* EXERCISE DESCRIPTION
From the data below, copy each line that includes the word "computer".
[[ DATA TO USE, beginning ]]
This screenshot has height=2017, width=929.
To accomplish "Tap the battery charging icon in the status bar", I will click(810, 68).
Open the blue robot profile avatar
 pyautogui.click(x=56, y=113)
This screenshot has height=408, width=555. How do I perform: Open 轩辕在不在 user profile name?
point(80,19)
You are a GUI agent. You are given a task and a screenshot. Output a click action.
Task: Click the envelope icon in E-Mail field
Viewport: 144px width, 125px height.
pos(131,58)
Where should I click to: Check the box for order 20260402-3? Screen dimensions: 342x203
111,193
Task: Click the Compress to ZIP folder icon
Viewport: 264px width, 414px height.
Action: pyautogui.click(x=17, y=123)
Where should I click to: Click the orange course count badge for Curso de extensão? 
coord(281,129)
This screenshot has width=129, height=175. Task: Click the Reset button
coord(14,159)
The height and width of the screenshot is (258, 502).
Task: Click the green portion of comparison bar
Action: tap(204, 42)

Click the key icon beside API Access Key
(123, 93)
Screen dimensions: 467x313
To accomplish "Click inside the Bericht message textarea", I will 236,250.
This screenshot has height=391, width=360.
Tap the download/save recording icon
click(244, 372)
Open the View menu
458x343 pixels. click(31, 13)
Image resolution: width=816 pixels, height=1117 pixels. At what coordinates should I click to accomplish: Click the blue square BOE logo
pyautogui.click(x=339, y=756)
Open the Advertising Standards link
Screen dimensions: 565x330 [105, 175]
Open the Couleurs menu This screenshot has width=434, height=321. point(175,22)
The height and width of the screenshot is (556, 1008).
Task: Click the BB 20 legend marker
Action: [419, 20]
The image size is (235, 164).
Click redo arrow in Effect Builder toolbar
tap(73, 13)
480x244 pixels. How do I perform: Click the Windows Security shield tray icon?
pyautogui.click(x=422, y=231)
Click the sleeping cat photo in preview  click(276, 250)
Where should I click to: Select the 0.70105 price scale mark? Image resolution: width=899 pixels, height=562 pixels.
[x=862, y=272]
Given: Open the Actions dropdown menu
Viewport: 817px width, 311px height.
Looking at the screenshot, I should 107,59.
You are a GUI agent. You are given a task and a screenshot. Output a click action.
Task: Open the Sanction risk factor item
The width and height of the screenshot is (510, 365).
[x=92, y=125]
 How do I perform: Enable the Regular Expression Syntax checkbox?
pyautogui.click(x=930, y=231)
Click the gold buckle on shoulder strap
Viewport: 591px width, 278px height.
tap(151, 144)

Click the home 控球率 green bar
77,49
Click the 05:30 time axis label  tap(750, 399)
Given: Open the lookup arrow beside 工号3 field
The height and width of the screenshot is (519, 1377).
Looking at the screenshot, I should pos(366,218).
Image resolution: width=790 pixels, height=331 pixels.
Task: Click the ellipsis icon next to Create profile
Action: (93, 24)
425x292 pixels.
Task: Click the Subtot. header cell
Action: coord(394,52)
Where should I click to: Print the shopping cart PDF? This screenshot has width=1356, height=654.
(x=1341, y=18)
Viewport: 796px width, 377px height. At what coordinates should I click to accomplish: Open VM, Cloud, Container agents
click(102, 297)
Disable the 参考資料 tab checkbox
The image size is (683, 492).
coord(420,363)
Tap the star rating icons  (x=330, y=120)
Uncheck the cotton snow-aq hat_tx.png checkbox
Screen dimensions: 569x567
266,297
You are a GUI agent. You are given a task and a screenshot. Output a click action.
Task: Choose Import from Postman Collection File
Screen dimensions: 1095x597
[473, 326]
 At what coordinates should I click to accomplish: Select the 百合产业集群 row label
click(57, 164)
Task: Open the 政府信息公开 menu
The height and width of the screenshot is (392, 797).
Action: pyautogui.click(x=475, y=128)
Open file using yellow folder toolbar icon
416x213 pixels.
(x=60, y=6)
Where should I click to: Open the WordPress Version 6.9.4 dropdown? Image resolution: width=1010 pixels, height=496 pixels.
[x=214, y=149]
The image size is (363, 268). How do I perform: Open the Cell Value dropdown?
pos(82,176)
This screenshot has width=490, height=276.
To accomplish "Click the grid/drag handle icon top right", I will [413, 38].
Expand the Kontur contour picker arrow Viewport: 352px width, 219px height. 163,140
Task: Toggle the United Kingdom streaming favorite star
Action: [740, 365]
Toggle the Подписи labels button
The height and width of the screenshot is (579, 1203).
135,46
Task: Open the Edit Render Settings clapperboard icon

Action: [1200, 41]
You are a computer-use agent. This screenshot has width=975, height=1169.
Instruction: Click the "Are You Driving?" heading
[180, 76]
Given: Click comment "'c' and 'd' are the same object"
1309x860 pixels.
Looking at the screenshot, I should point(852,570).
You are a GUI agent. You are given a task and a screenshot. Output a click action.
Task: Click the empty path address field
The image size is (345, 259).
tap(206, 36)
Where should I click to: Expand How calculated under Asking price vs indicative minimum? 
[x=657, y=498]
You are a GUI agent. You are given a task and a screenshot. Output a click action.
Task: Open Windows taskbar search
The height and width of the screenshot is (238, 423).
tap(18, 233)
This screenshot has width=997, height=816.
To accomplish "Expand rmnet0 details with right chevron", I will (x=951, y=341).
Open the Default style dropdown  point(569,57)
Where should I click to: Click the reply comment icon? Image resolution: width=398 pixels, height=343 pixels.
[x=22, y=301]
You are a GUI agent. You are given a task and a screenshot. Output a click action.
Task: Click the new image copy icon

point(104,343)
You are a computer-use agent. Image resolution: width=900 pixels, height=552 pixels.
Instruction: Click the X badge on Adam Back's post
[[ DATA TO USE, end ]]
* OUTPUT FOR THIS TASK
You are a computer-use agent. This screenshot has width=975, height=1169.
You are a computer-use agent. Image resolution: width=900 pixels, height=552 pixels.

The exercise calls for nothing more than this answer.